**What you need to do**
Find the word "computer" in the data below and copy each line that holds it.

**Exercise input**
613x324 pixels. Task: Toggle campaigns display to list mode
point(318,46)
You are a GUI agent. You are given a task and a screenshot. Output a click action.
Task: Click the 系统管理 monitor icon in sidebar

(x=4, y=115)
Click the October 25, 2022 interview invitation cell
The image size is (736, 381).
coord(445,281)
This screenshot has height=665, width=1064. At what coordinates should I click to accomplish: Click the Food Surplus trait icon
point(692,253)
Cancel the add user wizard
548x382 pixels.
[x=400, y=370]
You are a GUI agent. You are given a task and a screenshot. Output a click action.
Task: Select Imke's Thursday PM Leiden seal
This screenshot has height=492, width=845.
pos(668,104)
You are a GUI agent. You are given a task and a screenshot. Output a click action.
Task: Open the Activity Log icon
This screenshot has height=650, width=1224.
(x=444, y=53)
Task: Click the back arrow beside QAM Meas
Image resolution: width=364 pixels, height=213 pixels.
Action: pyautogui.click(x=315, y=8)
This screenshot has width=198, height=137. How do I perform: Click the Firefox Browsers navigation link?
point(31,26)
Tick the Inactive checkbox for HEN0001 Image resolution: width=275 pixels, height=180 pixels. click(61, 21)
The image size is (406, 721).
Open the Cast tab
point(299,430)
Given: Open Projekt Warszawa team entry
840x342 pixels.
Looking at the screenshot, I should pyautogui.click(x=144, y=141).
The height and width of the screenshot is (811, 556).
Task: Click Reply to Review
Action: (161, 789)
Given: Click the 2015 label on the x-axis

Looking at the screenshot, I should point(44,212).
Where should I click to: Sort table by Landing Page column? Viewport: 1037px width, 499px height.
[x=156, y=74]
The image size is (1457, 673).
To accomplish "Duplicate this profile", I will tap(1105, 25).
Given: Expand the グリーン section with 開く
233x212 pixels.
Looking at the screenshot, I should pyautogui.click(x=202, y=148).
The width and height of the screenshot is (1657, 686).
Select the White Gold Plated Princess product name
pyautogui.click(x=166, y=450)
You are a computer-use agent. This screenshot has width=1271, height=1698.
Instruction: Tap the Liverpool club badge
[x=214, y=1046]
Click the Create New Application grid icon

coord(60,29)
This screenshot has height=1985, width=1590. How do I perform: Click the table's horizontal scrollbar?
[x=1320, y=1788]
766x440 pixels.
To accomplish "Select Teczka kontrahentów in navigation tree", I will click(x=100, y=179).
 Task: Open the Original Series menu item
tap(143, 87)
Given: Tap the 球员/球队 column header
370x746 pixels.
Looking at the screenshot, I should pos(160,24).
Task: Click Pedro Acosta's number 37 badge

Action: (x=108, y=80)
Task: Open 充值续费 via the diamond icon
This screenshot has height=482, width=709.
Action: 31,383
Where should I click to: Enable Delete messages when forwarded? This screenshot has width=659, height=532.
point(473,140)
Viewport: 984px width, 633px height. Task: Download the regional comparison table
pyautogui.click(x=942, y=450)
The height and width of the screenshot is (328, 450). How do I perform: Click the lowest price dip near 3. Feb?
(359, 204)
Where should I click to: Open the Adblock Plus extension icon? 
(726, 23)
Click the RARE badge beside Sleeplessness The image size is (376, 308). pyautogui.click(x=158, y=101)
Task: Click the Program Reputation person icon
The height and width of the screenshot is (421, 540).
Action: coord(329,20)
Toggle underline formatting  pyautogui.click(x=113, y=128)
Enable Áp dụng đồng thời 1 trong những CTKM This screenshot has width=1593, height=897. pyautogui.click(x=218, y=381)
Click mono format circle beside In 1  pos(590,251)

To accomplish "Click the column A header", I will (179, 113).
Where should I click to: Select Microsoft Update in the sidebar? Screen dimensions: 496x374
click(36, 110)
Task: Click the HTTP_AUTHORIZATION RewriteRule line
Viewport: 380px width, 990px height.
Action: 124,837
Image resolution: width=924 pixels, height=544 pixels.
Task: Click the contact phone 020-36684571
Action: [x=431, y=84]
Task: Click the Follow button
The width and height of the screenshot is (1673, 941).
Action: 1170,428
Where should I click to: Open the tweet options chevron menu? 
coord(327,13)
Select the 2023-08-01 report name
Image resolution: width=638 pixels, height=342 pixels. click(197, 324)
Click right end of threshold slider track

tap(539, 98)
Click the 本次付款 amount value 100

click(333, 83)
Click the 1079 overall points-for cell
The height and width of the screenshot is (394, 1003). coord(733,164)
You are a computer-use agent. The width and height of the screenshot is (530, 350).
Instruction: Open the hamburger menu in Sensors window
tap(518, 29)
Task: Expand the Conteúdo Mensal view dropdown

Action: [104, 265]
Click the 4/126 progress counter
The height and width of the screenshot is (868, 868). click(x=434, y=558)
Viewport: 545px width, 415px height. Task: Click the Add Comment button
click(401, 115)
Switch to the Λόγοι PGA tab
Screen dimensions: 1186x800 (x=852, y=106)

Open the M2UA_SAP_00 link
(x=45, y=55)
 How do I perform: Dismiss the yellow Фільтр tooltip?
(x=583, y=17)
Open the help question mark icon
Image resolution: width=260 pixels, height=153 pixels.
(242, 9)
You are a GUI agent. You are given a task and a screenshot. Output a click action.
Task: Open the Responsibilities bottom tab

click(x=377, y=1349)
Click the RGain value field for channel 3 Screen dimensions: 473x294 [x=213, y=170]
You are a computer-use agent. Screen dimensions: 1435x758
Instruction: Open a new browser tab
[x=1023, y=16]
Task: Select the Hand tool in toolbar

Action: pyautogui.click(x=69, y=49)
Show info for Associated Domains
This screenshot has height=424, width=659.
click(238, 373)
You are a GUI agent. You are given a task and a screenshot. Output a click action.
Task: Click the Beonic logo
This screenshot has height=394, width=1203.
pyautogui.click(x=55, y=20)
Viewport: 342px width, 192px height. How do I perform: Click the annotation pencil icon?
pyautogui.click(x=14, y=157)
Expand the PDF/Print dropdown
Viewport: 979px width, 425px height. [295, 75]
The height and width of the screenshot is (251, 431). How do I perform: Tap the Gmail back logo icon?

**Solution to this task**
You are a computer-use agent. This screenshot has width=1271, height=1698.
You are a computer-use agent. The width and height of the screenshot is (530, 350).
You are a computer-use agent. Screen dimensions: 1435x758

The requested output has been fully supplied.